Only the count is needed. Count the lines below with the word "screenshot" in them.

= Items from a dataset =
********
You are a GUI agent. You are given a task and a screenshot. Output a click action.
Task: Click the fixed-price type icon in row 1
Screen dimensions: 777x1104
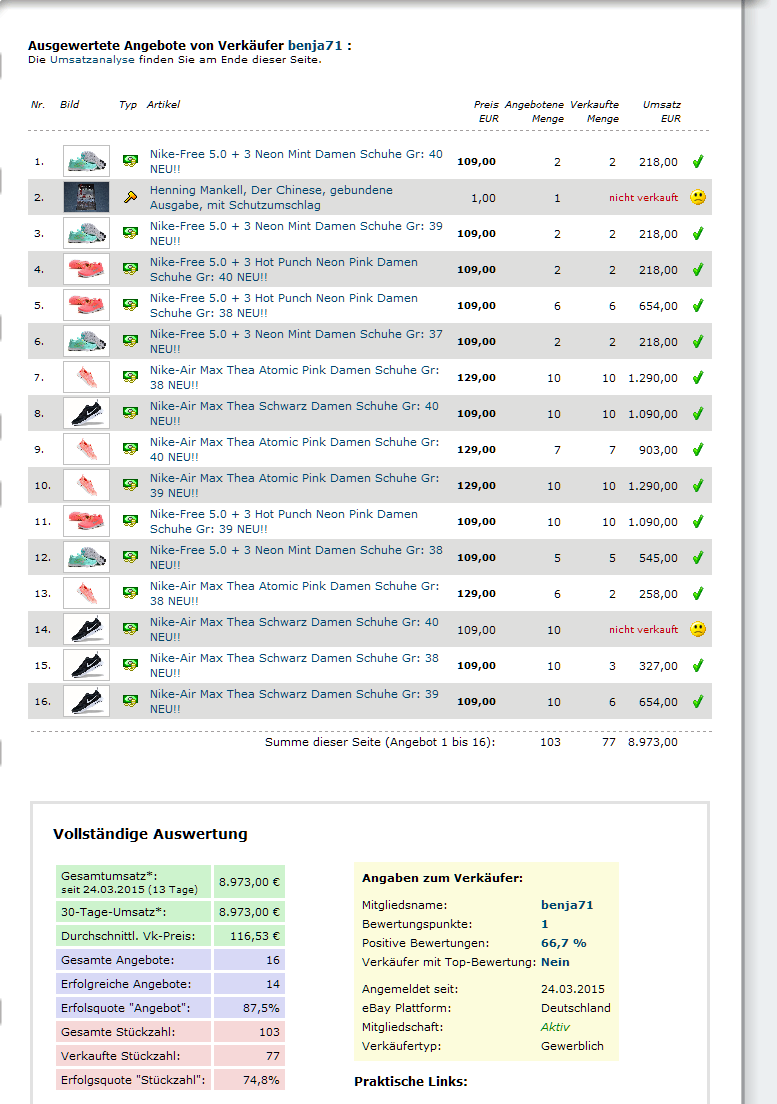tap(129, 161)
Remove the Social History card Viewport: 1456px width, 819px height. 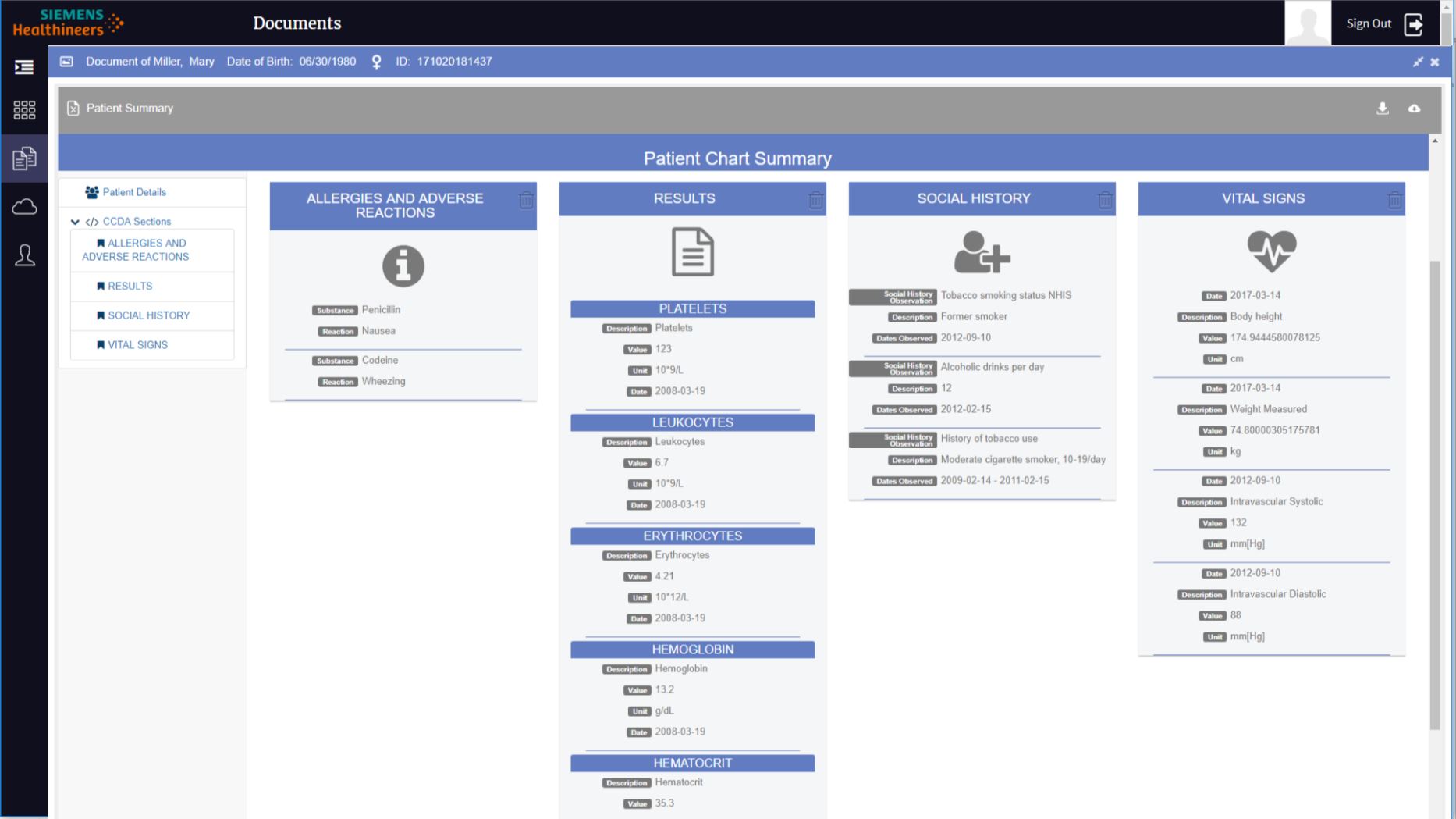click(x=1105, y=201)
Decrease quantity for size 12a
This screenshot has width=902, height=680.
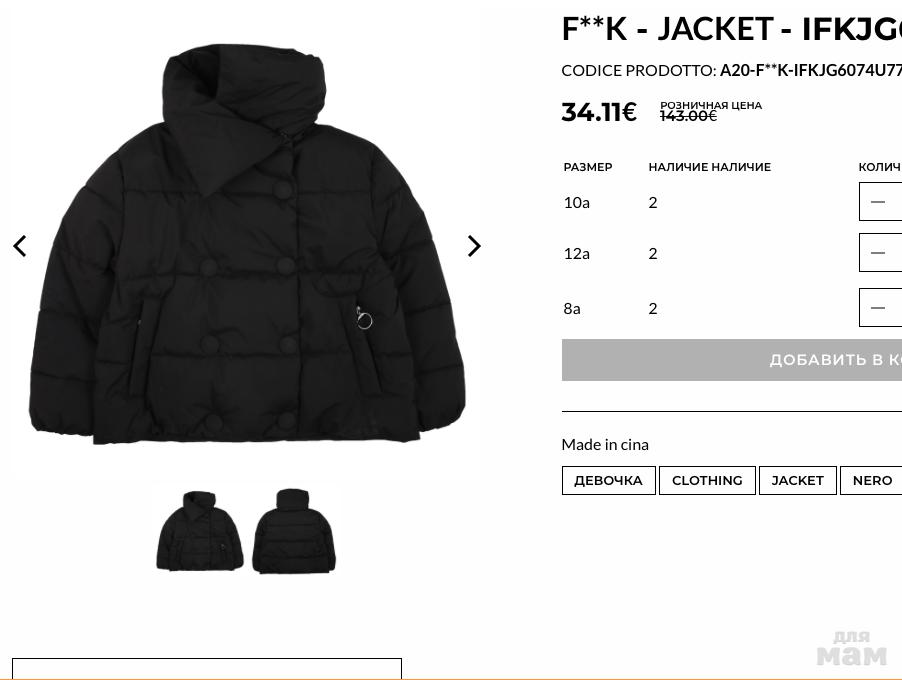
********
= Answer section =
2